> **Exercise aim**
Using the records below, write out again exactly the lines that begin at the line containing "The width and height of the screenshot is (405, 580)." and end at the line containing "You are a computer-use agent.", and no other lines.

Pixel coordinate grounding data:
◆ ◆ ◆

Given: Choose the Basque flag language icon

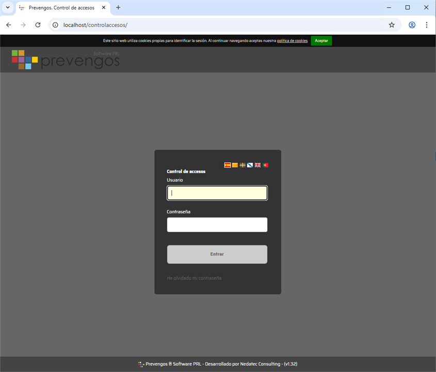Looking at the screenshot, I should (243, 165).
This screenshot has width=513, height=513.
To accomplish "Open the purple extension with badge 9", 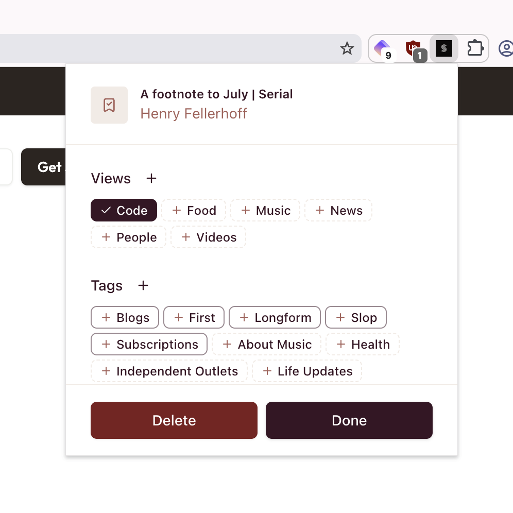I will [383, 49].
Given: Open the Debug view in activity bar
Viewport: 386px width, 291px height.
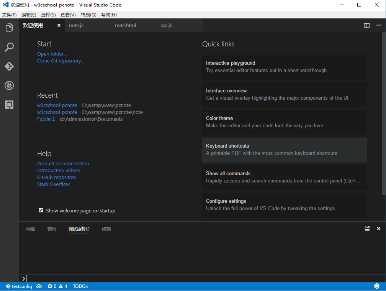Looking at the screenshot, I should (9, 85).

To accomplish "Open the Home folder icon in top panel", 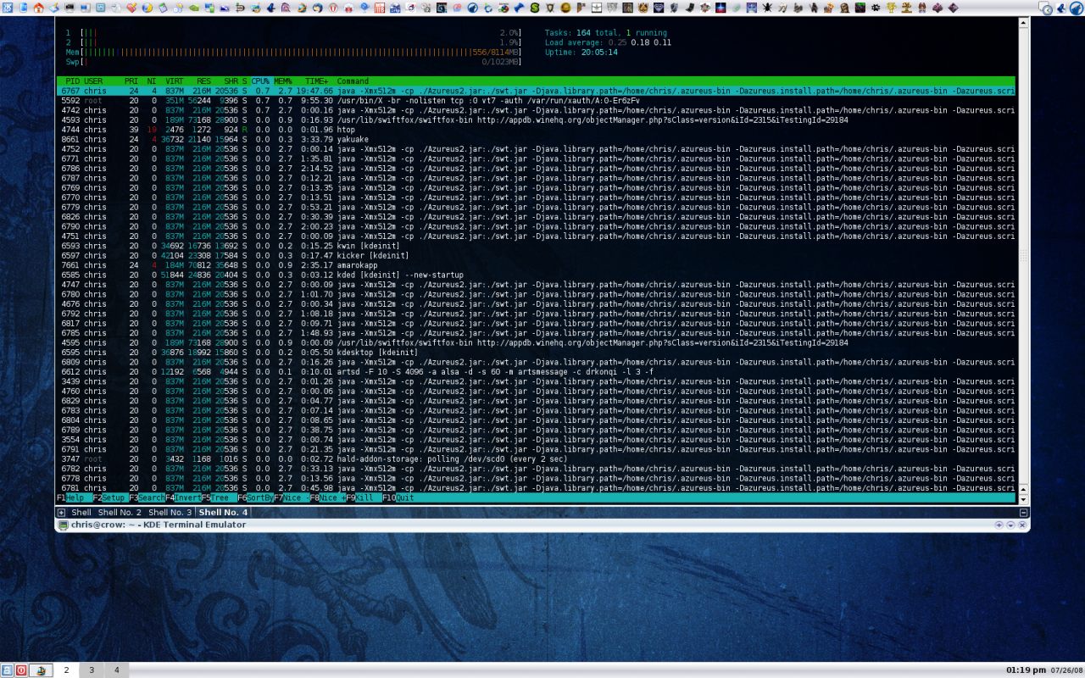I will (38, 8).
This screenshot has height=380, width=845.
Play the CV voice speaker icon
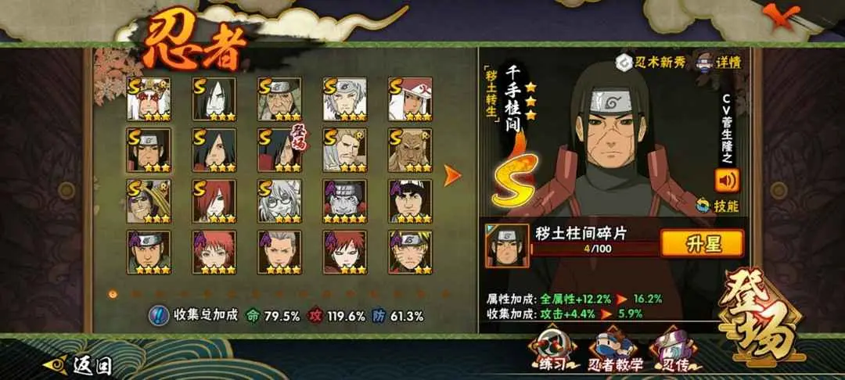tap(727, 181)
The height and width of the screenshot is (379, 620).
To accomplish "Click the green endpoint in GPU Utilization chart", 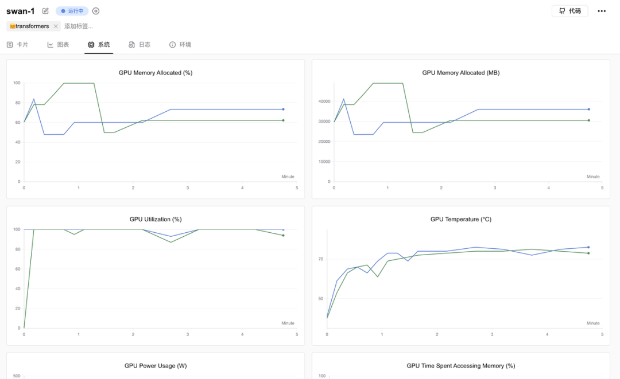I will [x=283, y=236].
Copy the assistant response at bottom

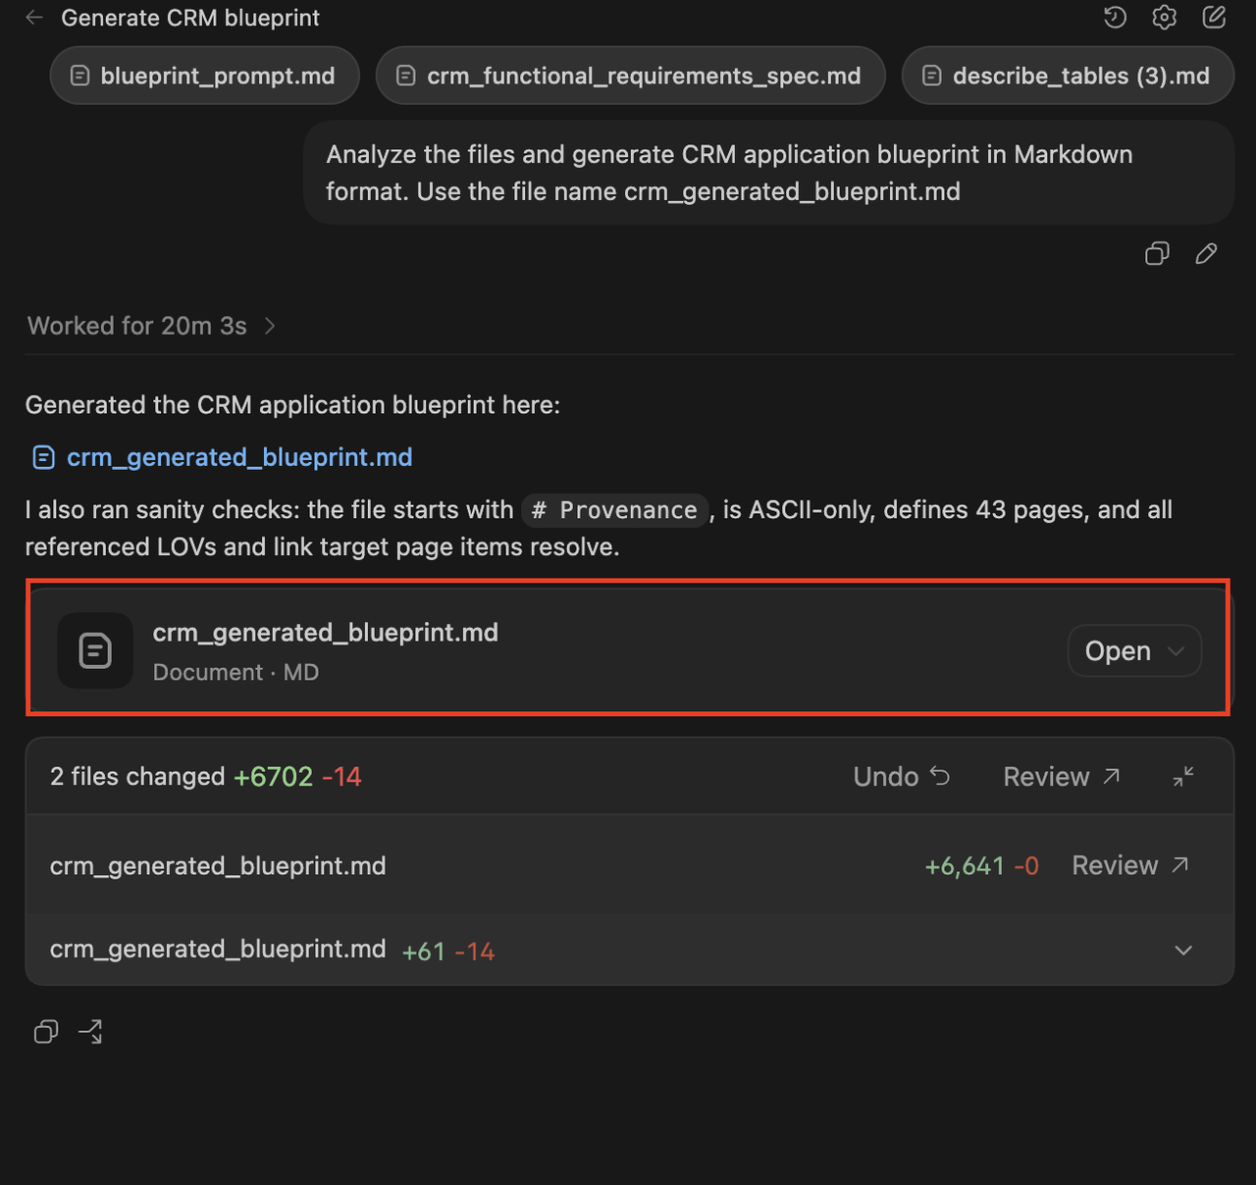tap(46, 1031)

◆ ◆ ◆

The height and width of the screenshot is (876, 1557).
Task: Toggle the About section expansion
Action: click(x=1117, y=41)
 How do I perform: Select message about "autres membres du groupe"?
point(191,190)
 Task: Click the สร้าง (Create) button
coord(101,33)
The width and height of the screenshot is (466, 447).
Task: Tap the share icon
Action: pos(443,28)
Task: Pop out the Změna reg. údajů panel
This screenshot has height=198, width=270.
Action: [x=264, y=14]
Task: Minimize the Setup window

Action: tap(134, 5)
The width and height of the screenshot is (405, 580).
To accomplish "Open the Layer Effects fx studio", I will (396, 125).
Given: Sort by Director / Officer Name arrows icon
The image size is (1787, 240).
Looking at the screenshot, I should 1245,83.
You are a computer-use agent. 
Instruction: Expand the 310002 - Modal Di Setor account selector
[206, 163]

◆ ◆ ◆

> **Response area**
The width and height of the screenshot is (405, 580).
To accomplish "Open the Layer Effects fx studio", I will (396, 125).
Given: Sort by Director / Officer Name arrows icon
The image size is (1787, 240).
Looking at the screenshot, I should 1245,83.
You are a computer-use agent. 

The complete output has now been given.